● WHAT IS REQUIRED: Reproduce the data exactly. Omit no record.

● SOURCE INFORMATION:
Segment Open

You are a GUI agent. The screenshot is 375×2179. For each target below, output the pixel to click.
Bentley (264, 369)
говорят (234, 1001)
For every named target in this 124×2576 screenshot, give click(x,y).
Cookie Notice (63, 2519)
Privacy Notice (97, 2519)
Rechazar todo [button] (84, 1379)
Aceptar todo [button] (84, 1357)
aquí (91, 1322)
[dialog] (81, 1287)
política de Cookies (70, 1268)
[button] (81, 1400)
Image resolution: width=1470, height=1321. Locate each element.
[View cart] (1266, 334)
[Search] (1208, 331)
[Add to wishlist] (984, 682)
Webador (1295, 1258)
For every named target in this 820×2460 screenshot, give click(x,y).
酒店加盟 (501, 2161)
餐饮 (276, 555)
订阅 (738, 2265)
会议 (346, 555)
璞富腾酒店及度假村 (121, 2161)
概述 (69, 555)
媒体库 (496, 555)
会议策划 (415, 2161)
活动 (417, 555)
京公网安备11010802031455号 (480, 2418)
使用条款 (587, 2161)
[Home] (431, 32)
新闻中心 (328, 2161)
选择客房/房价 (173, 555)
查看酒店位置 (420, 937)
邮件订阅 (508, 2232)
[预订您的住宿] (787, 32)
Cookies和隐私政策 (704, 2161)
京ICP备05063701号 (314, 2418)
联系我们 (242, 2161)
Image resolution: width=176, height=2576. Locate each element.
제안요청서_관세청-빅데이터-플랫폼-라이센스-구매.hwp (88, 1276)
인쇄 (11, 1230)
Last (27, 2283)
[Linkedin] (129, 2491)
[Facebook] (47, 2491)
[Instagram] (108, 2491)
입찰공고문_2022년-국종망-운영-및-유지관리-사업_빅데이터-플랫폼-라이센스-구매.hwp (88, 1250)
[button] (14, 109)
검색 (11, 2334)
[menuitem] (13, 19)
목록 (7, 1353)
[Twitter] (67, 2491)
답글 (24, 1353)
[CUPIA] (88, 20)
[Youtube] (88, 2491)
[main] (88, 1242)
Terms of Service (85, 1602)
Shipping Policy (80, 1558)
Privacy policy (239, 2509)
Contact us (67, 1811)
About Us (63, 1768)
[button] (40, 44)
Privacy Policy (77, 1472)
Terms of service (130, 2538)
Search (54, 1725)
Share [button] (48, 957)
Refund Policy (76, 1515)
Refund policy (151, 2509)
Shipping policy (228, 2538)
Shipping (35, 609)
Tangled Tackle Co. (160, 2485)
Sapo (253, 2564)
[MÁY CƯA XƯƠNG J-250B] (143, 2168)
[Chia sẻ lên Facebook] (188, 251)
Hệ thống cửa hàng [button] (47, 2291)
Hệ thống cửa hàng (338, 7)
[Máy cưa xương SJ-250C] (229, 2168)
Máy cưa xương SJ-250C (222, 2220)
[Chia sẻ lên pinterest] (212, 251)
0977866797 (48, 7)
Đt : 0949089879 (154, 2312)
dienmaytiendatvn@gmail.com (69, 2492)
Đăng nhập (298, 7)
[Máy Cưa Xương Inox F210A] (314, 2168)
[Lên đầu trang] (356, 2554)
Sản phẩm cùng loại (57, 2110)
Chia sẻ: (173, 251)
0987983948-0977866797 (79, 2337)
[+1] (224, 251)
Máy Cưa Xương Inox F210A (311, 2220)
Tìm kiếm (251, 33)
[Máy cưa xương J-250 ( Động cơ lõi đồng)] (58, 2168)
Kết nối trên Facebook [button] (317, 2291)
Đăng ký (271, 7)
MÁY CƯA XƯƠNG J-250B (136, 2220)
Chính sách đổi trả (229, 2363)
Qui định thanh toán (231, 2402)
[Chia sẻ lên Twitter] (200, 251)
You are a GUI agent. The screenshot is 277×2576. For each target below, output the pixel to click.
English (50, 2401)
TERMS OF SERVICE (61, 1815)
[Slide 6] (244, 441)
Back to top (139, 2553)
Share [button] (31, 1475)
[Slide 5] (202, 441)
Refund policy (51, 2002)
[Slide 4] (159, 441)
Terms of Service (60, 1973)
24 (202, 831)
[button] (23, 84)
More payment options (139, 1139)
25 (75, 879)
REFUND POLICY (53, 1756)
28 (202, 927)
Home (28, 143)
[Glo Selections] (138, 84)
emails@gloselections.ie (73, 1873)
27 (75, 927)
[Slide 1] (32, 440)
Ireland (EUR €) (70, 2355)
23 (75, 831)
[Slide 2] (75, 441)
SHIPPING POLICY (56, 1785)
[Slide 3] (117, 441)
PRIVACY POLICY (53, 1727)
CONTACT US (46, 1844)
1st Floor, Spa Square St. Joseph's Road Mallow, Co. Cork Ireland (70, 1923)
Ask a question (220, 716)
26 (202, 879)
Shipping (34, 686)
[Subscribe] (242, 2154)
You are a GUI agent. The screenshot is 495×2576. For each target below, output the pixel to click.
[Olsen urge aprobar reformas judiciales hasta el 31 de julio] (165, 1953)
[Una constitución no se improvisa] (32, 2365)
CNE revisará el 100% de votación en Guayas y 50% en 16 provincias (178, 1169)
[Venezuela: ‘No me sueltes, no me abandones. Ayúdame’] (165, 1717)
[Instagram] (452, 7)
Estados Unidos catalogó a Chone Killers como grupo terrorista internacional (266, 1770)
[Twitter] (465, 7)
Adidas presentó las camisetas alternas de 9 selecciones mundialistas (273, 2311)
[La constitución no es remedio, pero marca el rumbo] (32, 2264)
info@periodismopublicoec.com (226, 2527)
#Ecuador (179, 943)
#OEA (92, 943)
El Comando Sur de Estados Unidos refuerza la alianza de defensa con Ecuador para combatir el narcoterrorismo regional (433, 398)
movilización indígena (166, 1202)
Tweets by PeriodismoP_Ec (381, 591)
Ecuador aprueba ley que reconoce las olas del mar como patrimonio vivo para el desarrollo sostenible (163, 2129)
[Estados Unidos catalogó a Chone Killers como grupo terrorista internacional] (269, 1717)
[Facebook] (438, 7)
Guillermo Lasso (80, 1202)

Segment Closed

● SOLUTION TO THIS EXERCISE:
You are a GUI agent. The screenshot is 375×2179. For each target below, output the pixel to click.
Bentley (264, 369)
говорят (234, 1001)
For every named target in this 124×2576 screenshot, give click(x,y).
Cookie Notice (63, 2519)
Privacy Notice (97, 2519)
Rechazar todo [button] (84, 1379)
Aceptar todo [button] (84, 1357)
aquí (91, 1322)
[dialog] (81, 1287)
política de Cookies (70, 1268)
[button] (81, 1400)
Image resolution: width=1470, height=1321. Locate each element.
[View cart] (1266, 334)
[Search] (1208, 331)
[Add to wishlist] (984, 682)
Webador (1295, 1258)
For every named target in this 820×2460 screenshot, give click(x,y).
酒店加盟 (501, 2161)
餐饮 (276, 555)
订阅 (738, 2265)
会议 (346, 555)
璞富腾酒店及度假村 (121, 2161)
概述 (69, 555)
媒体库 (496, 555)
会议策划 (415, 2161)
活动 (417, 555)
京公网安备11010802031455号 (480, 2418)
使用条款 (587, 2161)
[Home] (431, 32)
新闻中心 (328, 2161)
选择客房/房价 (173, 555)
查看酒店位置 (420, 937)
邮件订阅 (508, 2232)
[预订您的住宿] (787, 32)
Cookies和隐私政策 (704, 2161)
京ICP备05063701号 (314, 2418)
联系我们 (242, 2161)
Image resolution: width=176, height=2576. Locate each element.
제안요청서_관세청-빅데이터-플랫폼-라이센스-구매.hwp (88, 1276)
인쇄 (11, 1230)
Last (27, 2283)
[Linkedin] (129, 2491)
[Facebook] (47, 2491)
[Instagram] (108, 2491)
입찰공고문_2022년-국종망-운영-및-유지관리-사업_빅데이터-플랫폼-라이센스-구매.hwp (88, 1250)
[button] (14, 109)
검색 (11, 2334)
[menuitem] (13, 19)
목록 (7, 1353)
[Twitter] (67, 2491)
답글 (24, 1353)
[CUPIA] (88, 20)
[Youtube] (88, 2491)
[main] (88, 1242)
Terms of Service (85, 1602)
Shipping Policy (80, 1558)
Privacy policy (239, 2509)
Contact us (67, 1811)
About Us (63, 1768)
[button] (40, 44)
Privacy Policy (77, 1472)
Terms of service (130, 2538)
Search (54, 1725)
Share [button] (48, 957)
Refund Policy (76, 1515)
Refund policy (151, 2509)
Shipping policy (228, 2538)
Shipping (35, 609)
Tangled Tackle Co. (160, 2485)
Sapo (253, 2564)
[MÁY CƯA XƯƠNG J-250B] (143, 2168)
[Chia sẻ lên Facebook] (188, 251)
Hệ thống cửa hàng [button] (47, 2291)
Hệ thống cửa hàng (338, 7)
[Máy cưa xương SJ-250C] (229, 2168)
Máy cưa xương SJ-250C (222, 2220)
[Chia sẻ lên pinterest] (212, 251)
0977866797 (48, 7)
Đt : 0949089879 (154, 2312)
dienmaytiendatvn@gmail.com (69, 2492)
Đăng nhập (298, 7)
[Máy Cưa Xương Inox F210A] (314, 2168)
[Lên đầu trang] (356, 2554)
Sản phẩm cùng loại (57, 2110)
Chia sẻ: (173, 251)
0987983948-0977866797 (79, 2337)
[+1] (224, 251)
Máy Cưa Xương Inox F210A (311, 2220)
Tìm kiếm (251, 33)
[Máy cưa xương J-250 ( Động cơ lõi đồng)] (58, 2168)
Kết nối trên Facebook [button] (317, 2291)
Đăng ký (271, 7)
MÁY CƯA XƯƠNG J-250B (136, 2220)
Chính sách đổi trả (229, 2363)
Qui định thanh toán (231, 2402)
[Chia sẻ lên Twitter] (200, 251)
You are a GUI agent. The screenshot is 277×2576. For each target below, output the pixel to click.
English (50, 2401)
TERMS OF SERVICE (61, 1815)
[Slide 6] (244, 441)
Back to top (139, 2553)
Share [button] (31, 1475)
[Slide 5] (202, 441)
Refund policy (51, 2002)
[Slide 4] (159, 441)
Terms of Service (60, 1973)
24 (202, 831)
[button] (23, 84)
More payment options (139, 1139)
25 (75, 879)
REFUND POLICY (53, 1756)
28 (202, 927)
Home (28, 143)
[Glo Selections] (138, 84)
emails@gloselections.ie (73, 1873)
27 (75, 927)
[Slide 1] (32, 440)
Ireland (EUR €) (70, 2355)
23 (75, 831)
[Slide 2] (75, 441)
SHIPPING POLICY (56, 1785)
[Slide 3] (117, 441)
PRIVACY POLICY (53, 1727)
CONTACT US (46, 1844)
1st Floor, Spa Square St. Joseph's Road Mallow, Co. Cork Ireland (70, 1923)
Ask a question (220, 716)
26 (202, 879)
Shipping (34, 686)
[Subscribe] (242, 2154)
You are a GUI agent. The screenshot is 495×2576. For each target below, output the pixel to click.
[Olsen urge aprobar reformas judiciales hasta el 31 de julio] (165, 1953)
[Una constitución no se improvisa] (32, 2365)
CNE revisará el 100% de votación en Guayas y 50% en 16 provincias (178, 1169)
[Venezuela: ‘No me sueltes, no me abandones. Ayúdame’] (165, 1717)
[Instagram] (452, 7)
Estados Unidos catalogó a Chone Killers como grupo terrorista internacional (266, 1770)
[Twitter] (465, 7)
Adidas presentó las camisetas alternas de 9 selecciones mundialistas (273, 2311)
[La constitución no es remedio, pero marca el rumbo] (32, 2264)
info@periodismopublicoec.com (226, 2527)
#Ecuador (179, 943)
#OEA (92, 943)
El Comando Sur de Estados Unidos refuerza la alianza de defensa con Ecuador para combatir el narcoterrorismo regional (433, 398)
movilización indígena (166, 1202)
Tweets by PeriodismoP_Ec (381, 591)
Ecuador aprueba ley que reconoce las olas del mar como patrimonio vivo para el desarrollo sostenible (163, 2129)
[Estados Unidos catalogó a Chone Killers como grupo terrorista internacional] (269, 1717)
[Facebook] (438, 7)
Guillermo Lasso (80, 1202)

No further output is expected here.